For his own system, however, Gleason switched the starting point to the intersection of Central Avenue and Van Buren Street. From this crossroads, Gleason determined every location in Maricopa County based on mileage coordinates. For instance, Camelback Road and 44th Street became 4N, 5E, and Dobbins Road and 27th Avenue became 6S, 2.5W. The two intersections were 17.5 miles apart (4N + 6S = 10 miles; 5E + 2.5W = 7.5 miles).
In the midst of promoting his navigation handbook – which Gleason hoped would “make money,” according to the book’s liner notes – Denny’s life dramatically changed. “The Gleasons closed their clothing store during the Great Depression after my father died,” Larry Gleason says.

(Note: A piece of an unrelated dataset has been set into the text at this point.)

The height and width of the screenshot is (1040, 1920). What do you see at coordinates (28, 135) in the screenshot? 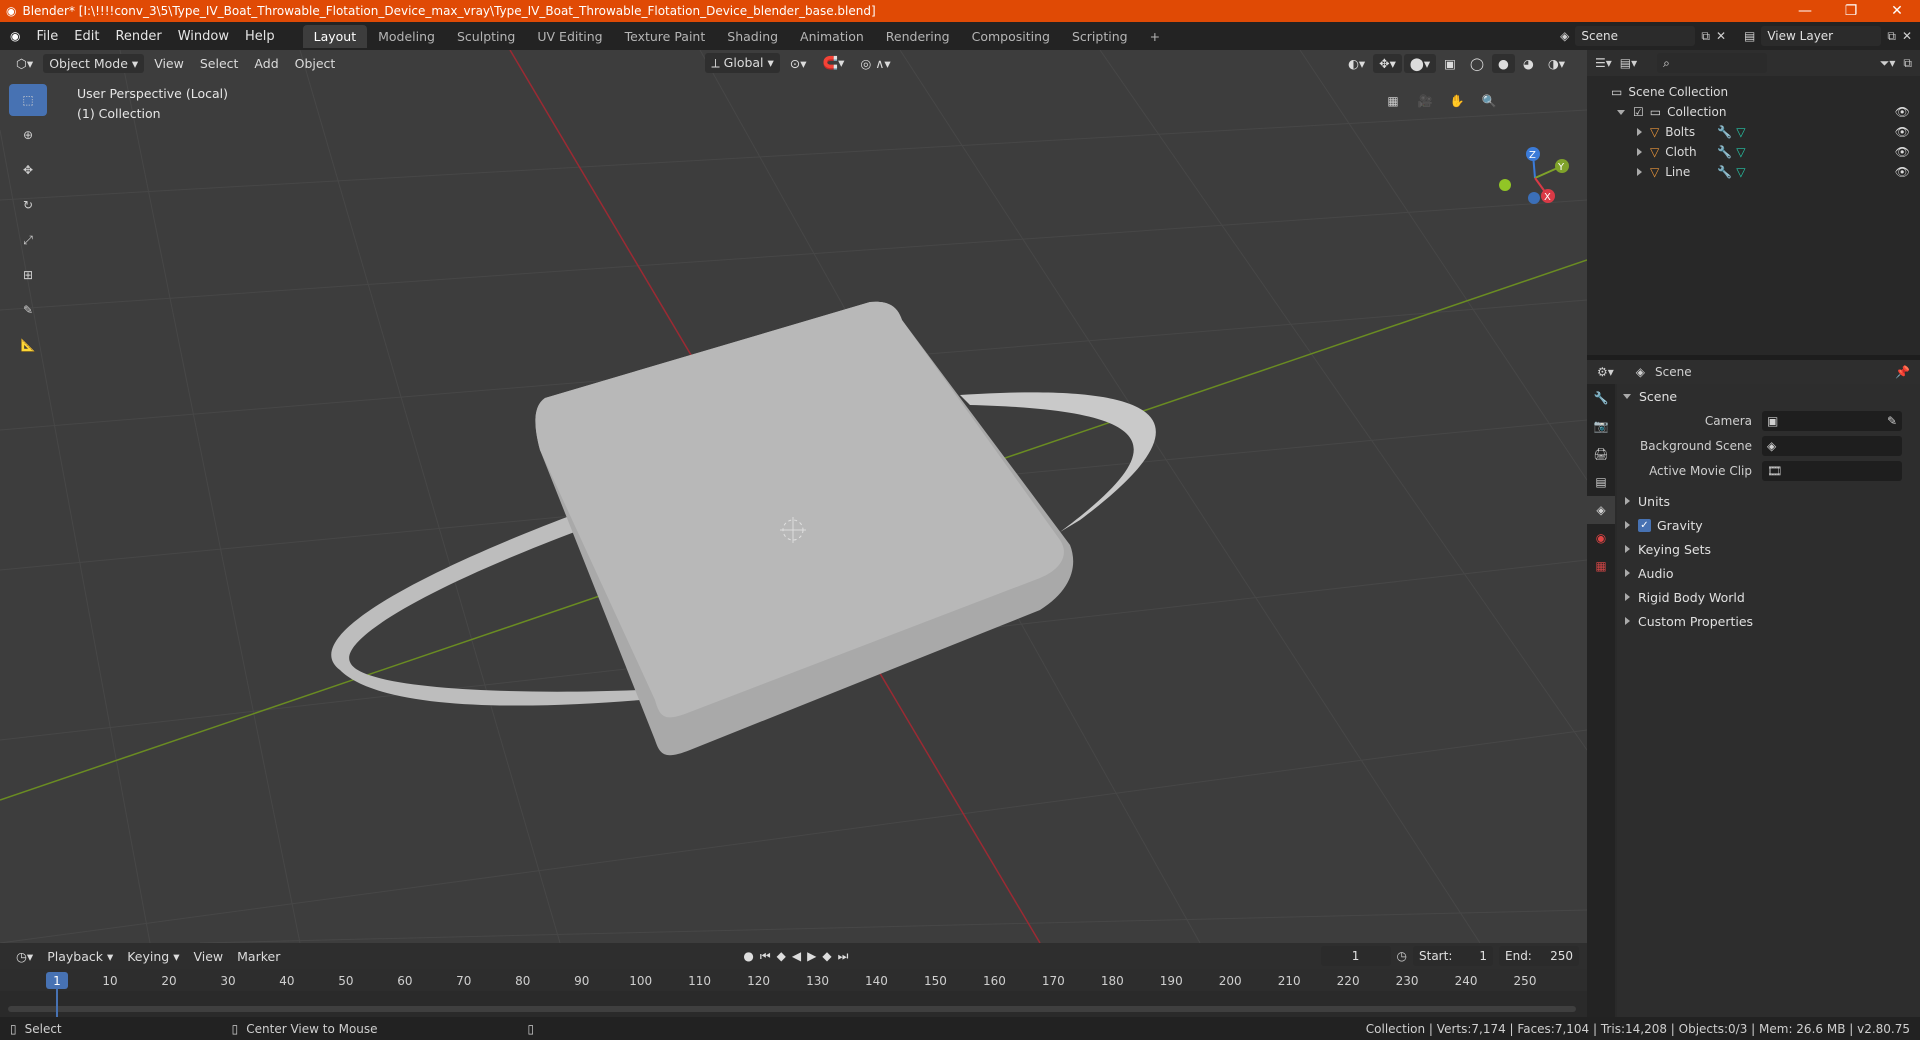
I see `cursor-tool: ⊕` at bounding box center [28, 135].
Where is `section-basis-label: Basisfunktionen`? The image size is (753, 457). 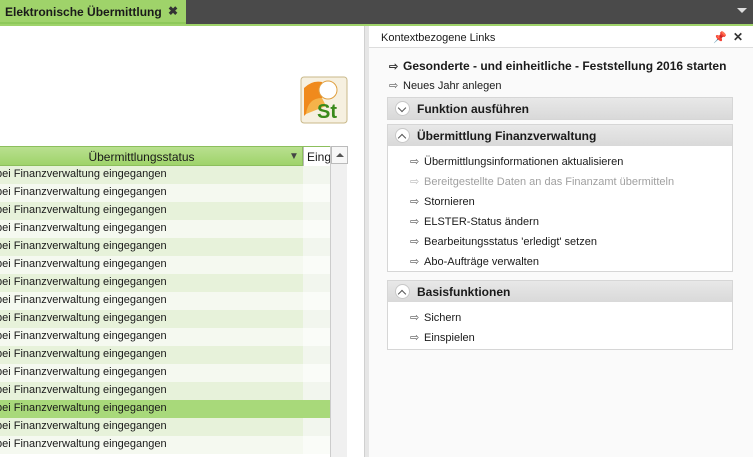
section-basis-label: Basisfunktionen is located at coordinates (464, 292).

Denny’s wife divorced him shortly thereafter, reportedly because of the lovable Irishman’s fondness for bourbon. However, Gleason soon landed a position on a road marking crew for the Maricopa County Highway Department, which provided him an opportunity to dramatically increase the visibility of his street-naming system.

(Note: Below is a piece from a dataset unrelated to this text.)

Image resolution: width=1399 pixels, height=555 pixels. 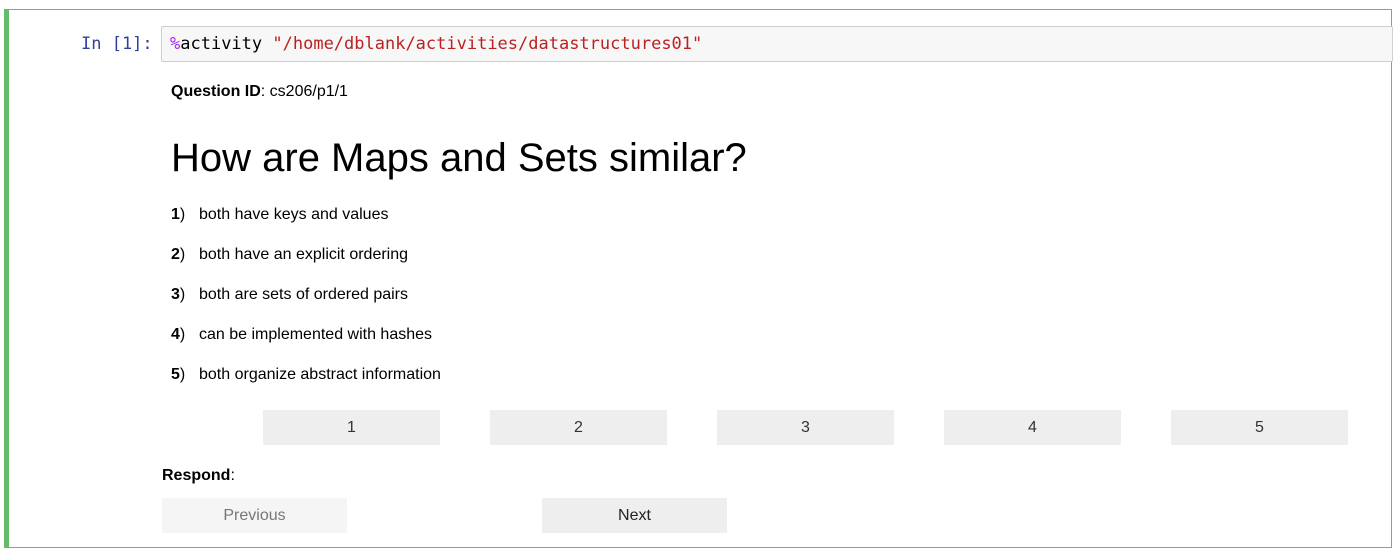 What do you see at coordinates (216, 92) in the screenshot?
I see `question-id-label: Question ID` at bounding box center [216, 92].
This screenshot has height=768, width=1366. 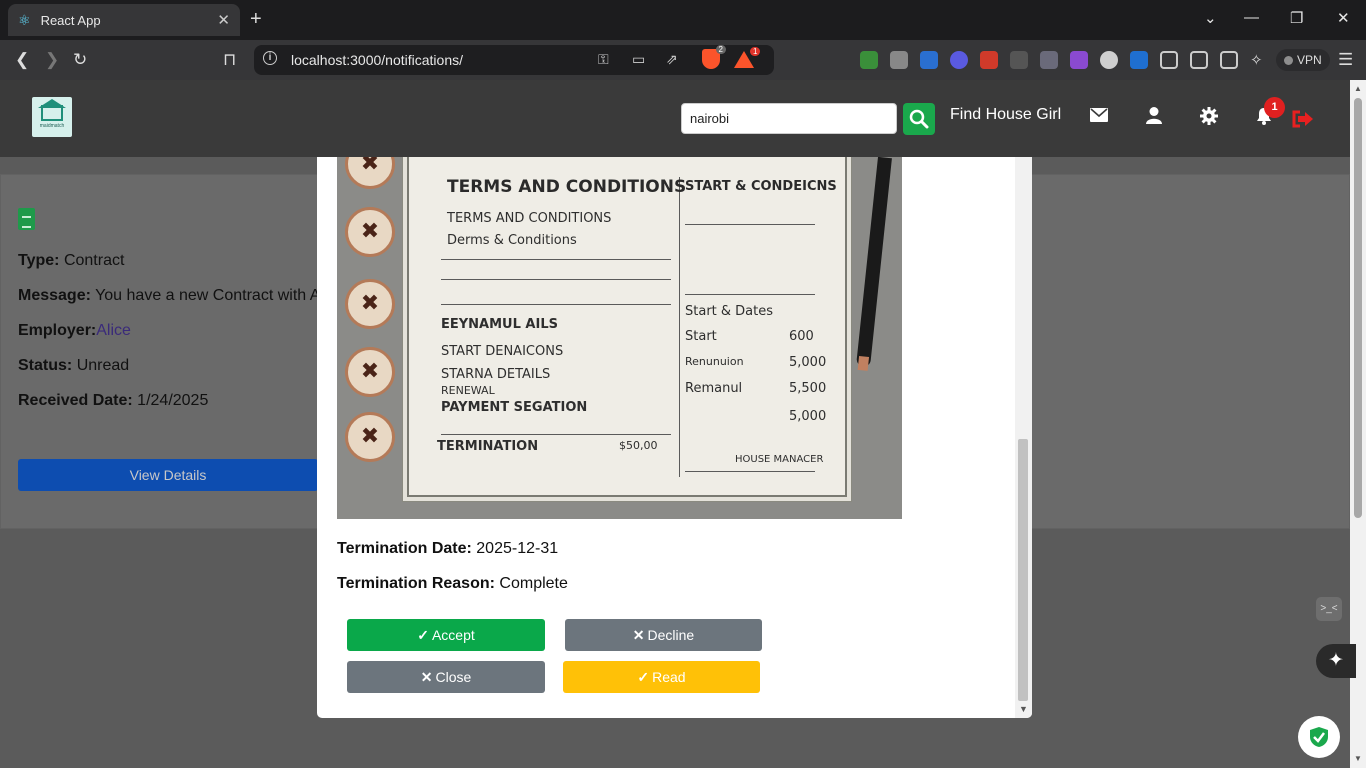 What do you see at coordinates (514, 60) in the screenshot?
I see `address-bar: i localhost:3000/notifications/ ⚿ ▭ ⇗` at bounding box center [514, 60].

The new job also gave Gleason access to a near-inexhaustible supply of paint can lids, which he repurposed for his personal street signs. He painted location coordinates on the lids and mounted them to utility poles with baling wire. Depending on one’s knowledge of Gleason’s system, the paint lids, painted black with white lettering, were helpful navigation tools or mysterious, and perhaps unsightly, hieroglyphics.

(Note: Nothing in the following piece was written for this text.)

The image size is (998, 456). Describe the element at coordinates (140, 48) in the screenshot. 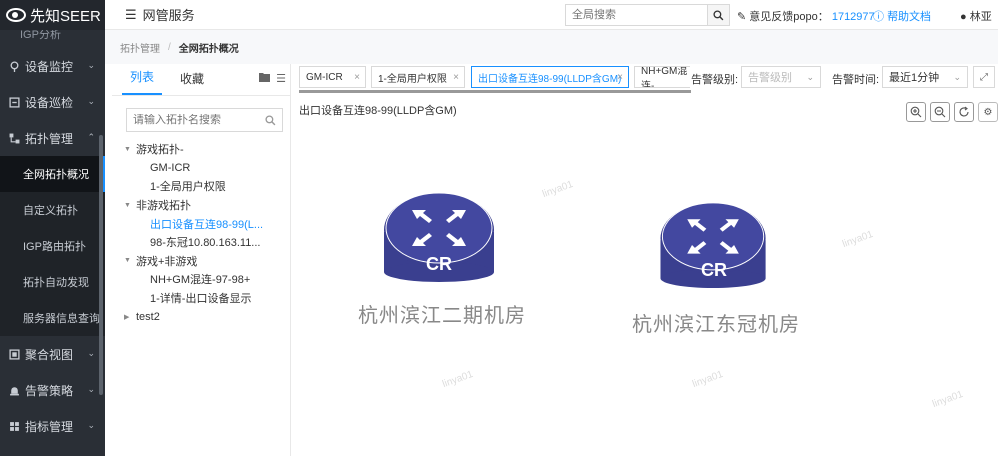

I see `breadcrumb-parent: 拓扑管理` at that location.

Gleason also placed his signs at schools. “Denny mounted one at Mohave Elementary School in Scottsdale, which I attended,” recalls his great-nephew, Chip Gleason, a Phoenix firefighter. “I really didn’t think too much about it at the time. I guess I just figured everyone had a slightly eccentric family member that did such things.”
There were few limits to Gleason’s system or his enthusiasm for promoting it. He often stopped by friends’ homes unannounced to present them with handmade signs that bore their home’s location. “We started Crazy Ed’s Lake Havasu in 1966 and, on opening night, Denny and his second wife, Lennie Wallace, showed up with paint can lids with our coordinates,” Ed Chilleen recalls. “It was like 160W, 40N.”
In his free time and on his own dime, Gleason continued to labor over his unique project, focusing in later years on unincorporated county areas. “Denny drove an old 1940s brown sedan with his name and slogan boldly painted on the sides,” recalls Michael Swaine, a Phoenix graphic artist.
Over the years, Gleason’s sign material evolved from paint can lids to sheet metal, and, finally, to 15-inch plywood boards. Gleason lobbied for years to receive official approval for his sign system. Finally, in the late 1960s, Maricopa County agreed to pay him $5 per posted sign but rescinded the contract after only a couple of years. Municipalities were either ambivalent about his signs or passionately opposed to them. Many signs were removed. “It’s unfortunate Denny’s system was never adopted because it made a lot of sense,” Ed Chilleen says.
During the evenings, Gleason played piano at bars and restaurants around the Valley for drinks and whatever proceeds customers put in his tip jar. “He never took a piano lesson but had an amazing ear for music,” Larry Gleason says. “You could name a song and 9/10ths of the time he would be able to play and sing it.”
In the early 1970s, seemingly resigned that his coordinate system would never be officially adopted, Gleason devoted his energy to playing keyboard at shopping centers to solicit donations for the St. Vincent de Paul Society. He died in 1976 at age 81.
Though it’s been more than 20 years since the family has seen one of his signs along a road in the Valley, there might still be a few survivors. “Denny put them up even in the most remote locations in Maricopa County,” Larry Gleason says. “There’s probably a few out there still slowly gathering rust.”